4 of 319 comments (clear)

  1. Re:Great response paper by ledow · · Score: 5, Insightful

    Ouch. Taken down by two Bayesian tests on whether it's more likely that the paper is true or not. They didn't even need to get out of bed or dig out a big maths book to basically disprove the entire premise of the original paper using its own data.

    As they hint at in that rebuttal - As a mathematician and someone of a scientific mind, I would just like to see *ONE* good test that conclusively shuts people up. Trouble is, no good test will report a false result and thus you'll never get the psychic / UFO / religion factions to even participate, let alone agree on the method of testing because they would have to accept its findings.

    Never dabble in statistics - the experts will roundly berate you and correct you even if you *THINK* you're doing everything right. When PhD's can't even work out things like the Monty Hall Problem properly, you just know it's not something you can throw an amateur towards.

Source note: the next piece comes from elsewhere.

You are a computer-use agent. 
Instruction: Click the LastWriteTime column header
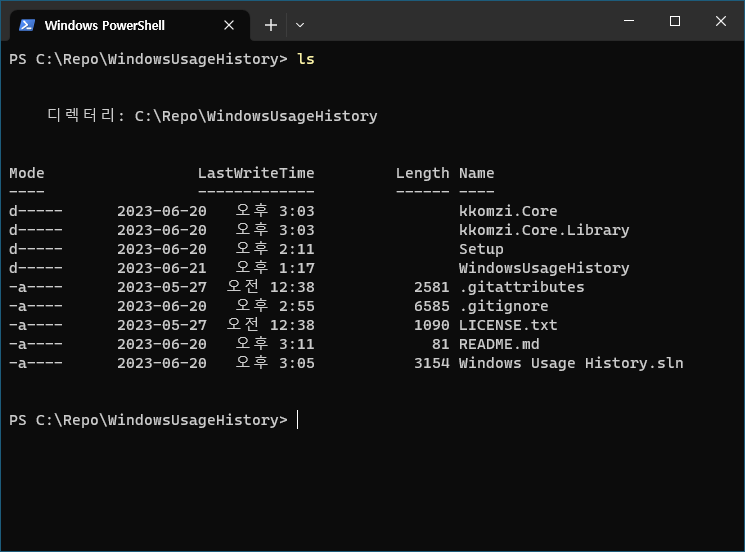point(256,173)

  2. Re:Why Is It Wrong to Call This ESP? by jason.sweet · · Score: 5, Insightful
    FTA:

    In one sense, it is a historically familiar pattern. For more than a century, researchers have conducted hundreds of tests to detect ESP, telekinesis and other such things, and when such studies have surfaced, skeptics have been quick to shoot holes in them.

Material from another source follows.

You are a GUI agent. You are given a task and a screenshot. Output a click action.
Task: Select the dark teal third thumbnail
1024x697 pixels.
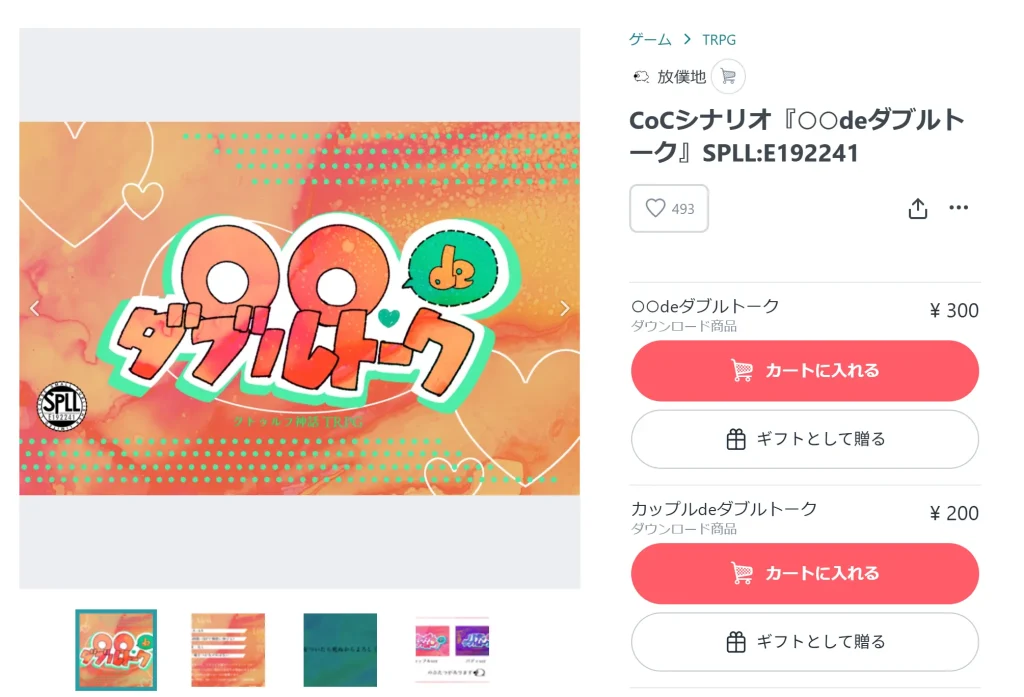point(340,650)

    I always thought the hole-shooting was an essential step in the scientific process. If you can't patch up the holes, you aren't really doing "science."

    In science, you tell a story. Then everyone says, "no, that's wrong because..." Then you say, "I'm afraid I'm right, because..." It is an imperfect process because people have biases that are hard to overcome. But, if the empirical evidence is strong enough, you will overcome these imperfections. In the end, you build a consensus by presenting enough evidence that no one can argue with. I'm not sure what is more democratic than that.

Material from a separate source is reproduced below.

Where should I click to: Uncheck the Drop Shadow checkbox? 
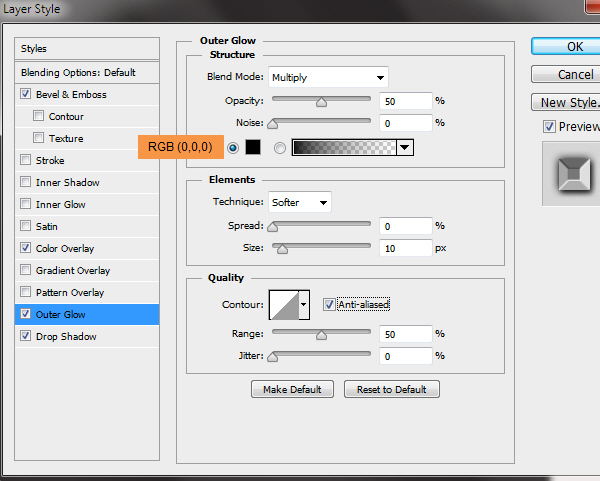coord(25,337)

  3. Re:Why Is It Wrong to Call This ESP? by Black+Parrot · · Score: 5, Insightful

    I don't understand this. If the researchers did a proper experiment, respected the rules, followed proper procedures, and did a proper analysis of the data they collected, in a scientific way. Why is it a problem to publish ?

    Shouldn't be any. However, this case isn't relevant to your question, since they didn't do a proper analysis. (Or at least that's what the rebuttals say; I haven't read the paper.)

    One of the most glaring problems is that they (reportedly) went fishing for statistical significance in their results, without making the correction that is required for rigor when you do that. When you find significance at the traditonal 95% confidence level, there's a 5% chance that you're finding meaning in noise. If you test for 20 different effects and then go fishing to see whether *any* of them show significance at the 95% confidence level, you have 1 - .95^20 = 64% chance of finding "significance" in noise.

    There are simple ways to fix that problem, e.g. the Tukey HSD "honestly statistically different" test. Apparently the authors were either ignorant or dishonest, and the reviewers were either ignorant, dishonest, are careless.

    --
    Sheesh, evil *and* a jerk. -- Jade
  4. Re:Why Is It Wrong to Call This ESP? by ae1294 · · Score: 5, Insightful

    Wait, you've lost me here... what about human beings can't be explained with classical physics?